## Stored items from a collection
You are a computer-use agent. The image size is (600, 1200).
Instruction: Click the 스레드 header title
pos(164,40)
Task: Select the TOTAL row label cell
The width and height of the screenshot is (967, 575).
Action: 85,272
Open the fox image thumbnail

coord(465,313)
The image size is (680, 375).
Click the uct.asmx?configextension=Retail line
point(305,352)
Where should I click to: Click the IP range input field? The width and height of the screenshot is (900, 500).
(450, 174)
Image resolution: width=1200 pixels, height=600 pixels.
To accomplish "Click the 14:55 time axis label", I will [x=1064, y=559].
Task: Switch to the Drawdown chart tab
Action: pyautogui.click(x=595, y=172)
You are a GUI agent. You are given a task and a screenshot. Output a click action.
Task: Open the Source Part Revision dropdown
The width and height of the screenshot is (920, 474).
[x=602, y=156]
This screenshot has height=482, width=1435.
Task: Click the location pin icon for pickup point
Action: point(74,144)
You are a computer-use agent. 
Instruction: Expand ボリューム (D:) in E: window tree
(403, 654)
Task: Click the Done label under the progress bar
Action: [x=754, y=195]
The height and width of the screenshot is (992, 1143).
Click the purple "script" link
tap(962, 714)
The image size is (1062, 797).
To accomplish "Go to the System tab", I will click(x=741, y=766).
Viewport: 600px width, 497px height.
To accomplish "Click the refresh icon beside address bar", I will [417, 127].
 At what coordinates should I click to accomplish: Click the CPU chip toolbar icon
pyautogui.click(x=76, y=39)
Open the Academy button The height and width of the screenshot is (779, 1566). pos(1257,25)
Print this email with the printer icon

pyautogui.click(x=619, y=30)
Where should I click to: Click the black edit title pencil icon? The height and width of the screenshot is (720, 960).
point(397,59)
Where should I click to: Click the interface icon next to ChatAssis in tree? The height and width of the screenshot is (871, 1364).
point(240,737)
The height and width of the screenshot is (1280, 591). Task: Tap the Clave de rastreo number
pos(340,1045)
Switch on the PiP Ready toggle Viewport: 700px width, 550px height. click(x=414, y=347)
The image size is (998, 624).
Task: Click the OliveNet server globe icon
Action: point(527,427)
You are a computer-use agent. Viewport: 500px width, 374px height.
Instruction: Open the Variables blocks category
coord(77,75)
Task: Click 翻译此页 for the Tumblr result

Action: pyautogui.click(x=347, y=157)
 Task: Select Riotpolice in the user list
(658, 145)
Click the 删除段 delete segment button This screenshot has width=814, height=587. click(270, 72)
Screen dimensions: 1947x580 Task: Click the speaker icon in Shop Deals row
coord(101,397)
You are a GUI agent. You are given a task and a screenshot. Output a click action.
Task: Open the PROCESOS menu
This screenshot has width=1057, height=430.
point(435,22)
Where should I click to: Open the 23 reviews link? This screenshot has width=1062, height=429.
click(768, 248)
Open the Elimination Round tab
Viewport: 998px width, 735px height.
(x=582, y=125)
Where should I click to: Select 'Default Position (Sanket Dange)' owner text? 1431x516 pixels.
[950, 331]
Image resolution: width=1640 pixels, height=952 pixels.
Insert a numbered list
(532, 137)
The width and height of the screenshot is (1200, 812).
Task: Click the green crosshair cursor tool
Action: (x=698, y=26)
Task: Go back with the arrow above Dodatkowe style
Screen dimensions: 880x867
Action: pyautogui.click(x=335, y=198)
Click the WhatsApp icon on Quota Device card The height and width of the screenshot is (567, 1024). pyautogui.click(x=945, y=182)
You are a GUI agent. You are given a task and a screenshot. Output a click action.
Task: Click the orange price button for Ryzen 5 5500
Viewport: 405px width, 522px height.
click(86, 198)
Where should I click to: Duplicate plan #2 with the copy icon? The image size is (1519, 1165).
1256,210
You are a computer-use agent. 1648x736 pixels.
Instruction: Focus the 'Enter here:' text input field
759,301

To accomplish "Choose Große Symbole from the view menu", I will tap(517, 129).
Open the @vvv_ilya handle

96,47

## Directions for this task
Please make an exact copy of the lines above from the line with "Where should I click to: Click the interface" through the line with "You are a computer-use agent. Viewport: 500px", both ends included.

## Task response
Where should I click to: Click the interface icon next to ChatAssis in tree? The height and width of the screenshot is (871, 1364).
point(240,737)
The height and width of the screenshot is (1280, 591). Task: Tap the Clave de rastreo number
pos(340,1045)
Switch on the PiP Ready toggle Viewport: 700px width, 550px height. click(x=414, y=347)
The image size is (998, 624).
Task: Click the OliveNet server globe icon
Action: point(527,427)
You are a computer-use agent. Viewport: 500px width, 374px height.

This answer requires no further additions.